By Captain Samuel F. Wright, JAGC, USN (Ret.)
7.0—Military Voting Rights
Sixty years ago, in June and July of 1952, the Subcommittee on Elections of the House Administration Committee, United States House of Representatives, conducted hearings on voting in the armed forces. The Honorable C.G. Hall, Secretary of State of Arkansas and President of the National Association of Secretaries of State, testified that most military personnel fighting the Korean War would likely be disenfranchised in the 1952 presidential election. Because of late primaries, ballot access lawsuits, and other problems, local election officials (LEOs) would not have ballots printed and ready to mail until a few days before Election Day, in many cases. There simply would not be enough time for the absentee ballot to go from the LEO to the voter in Korea, and back, by Election Day.
The 1952 congressional report includes a copy of a letter to Congress, from President Harry S. Truman, dated March 28, 1952. In his letter, President Truman called upon the states to fix this problem, and he called upon Congress to enact temporary federal legislation for the 1952 presidential election. He wrote, “Any such legislation by Congress should be temporary, since it should be possible to make all the necessary changes in State laws before the congressional elections of 1954.”
Well, it did not work out that way. President Truman left office in January 1953 and the Korean War ground to an inconclusive halt in July 1953. The military voting issue fell off our national radar screen until November 2000, when late-arriving military absentee ballots played a crucial role in determining the outcome of the Florida nail-biter.

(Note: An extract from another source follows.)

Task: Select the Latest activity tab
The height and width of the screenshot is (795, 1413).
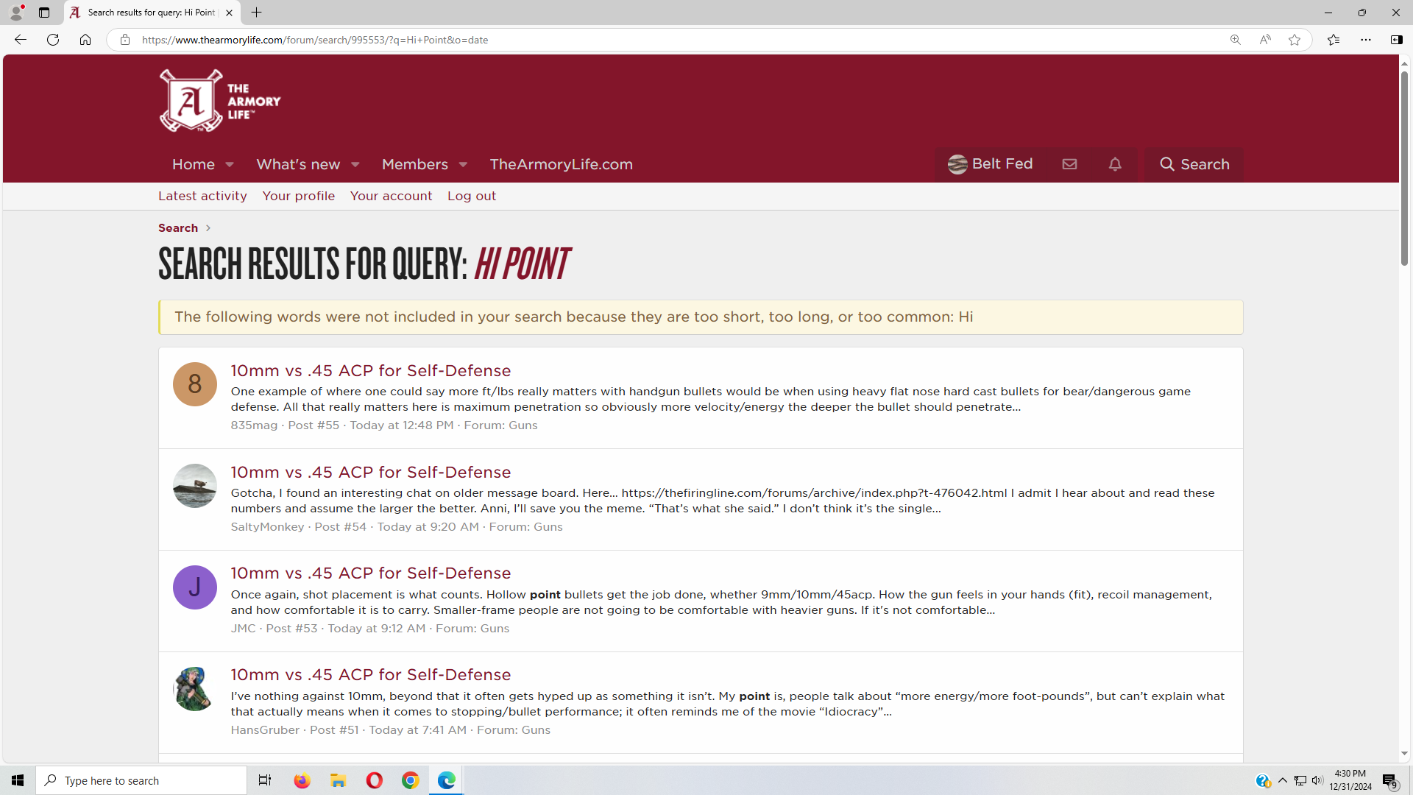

Please see Law Review 23 (March 2001) for a detailed description of this Florida 2000 issue.
I invite the reader’s attention to www.roa.org. Click on “Service Members Law Center.” You will find a “Law Review Library” with almost 800 articles about military voting rights, reemployment rights, and other military-legal topics, along with a detailed Subject Index and a search function, to facilitate finding articles about very specific topics. I initiated this column in 1997, and we add new articles each week.
There have been enormous improvements in communications technology in the last six decades, but absentee voting is still being conducted essentially as it was in 1952, by shipping pieces of paper across oceans and continents by snail mail. As you can imagine, there are three time-consuming steps in absentee voting. First, the absentee ballot request must travel from the voter to the LEO. Second, the unmarked ballot must travel from the LEO to the voter. Finally, the marked ballot must travel from the voter to the LEO, perhaps thousands of miles away. Each of these steps can take weeks if snail mail must be used, but only second if secure electronic means have been authorized.
In 1952, President Truman promised that the states would have this problem solved by 1954. Finally, in 2009, Congress got tired of waiting on the states. Congress enacted the Military and Overseas Voter Empowerment Act (MOVE Act), amending the Uniformed and Overseas Citizens Absentee Voting Act (UOCAVA). As amended, UOCAVA now requires every state to mail out ballots to UOCAVA voters by the 45th day preceding the primary or general election. Title 42, United States Code, section 1973ff-1(a)(8)(A) [42 U.S.C. 1973ff-1(a)(8)(A)].
This year’s presidential election will be conducted on November 6. Please remind your LEO that he or she is required to have absentee ballots printed and ready to mail and to mail them out on or before Saturday, September 22, to UOCAVA voters (military and civilian) who have their applications in by that deadline. Tell the LEO that you will be back on Monday, September 24, to determine if the ballots have gone out on time. If you find that your LEO expects to miss or has missed this deadline, for whatever reason, please let me know as soon as possible. My e-mail is SWright@roa.org. You can reach me toll-free at 800-809-9448, extension 730.
There are more than 7,500 LEOs that administer absentee voting for federal elections. In most states, officials at the county level (or the parish level in Louisiana) administer absentee voting. In the New England states, Michigan, and Wisconsin, officials at the city, town, or township level administer absentee voting. State officials administer absentee voting centrally in Alaska, Maine, and the District of Columbia.
I invite the reader’s attention to the most eloquent opening paragraph of President Truman’s 1952 letter to Congress:
About 2,500,000 men and women in the Armed Forces are of voting age at the present time. Many of those in uniform are serving overseas, or in parts of the country distant from their homes. They are unable to return to their States either to register or to vote. Yet these men and women, who are serving their country and in many cases risking their lives, deserve above all others to exercise the right to vote in this election year. At a time when these young people are defending our country and its free institutions, the least we at home can do is to make sure that they are able to enjoy the rights they are being asked to fight to preserve.
I respectfully submit that President Truman’s words about the brave young men and women fighting the Korean War in 1952 apply equally to their grandsons and granddaughters, and great-grandsons and great-granddaughters, fighting the Global War on Terrorism today. Please bring these eloquent words to the attention of your LEO.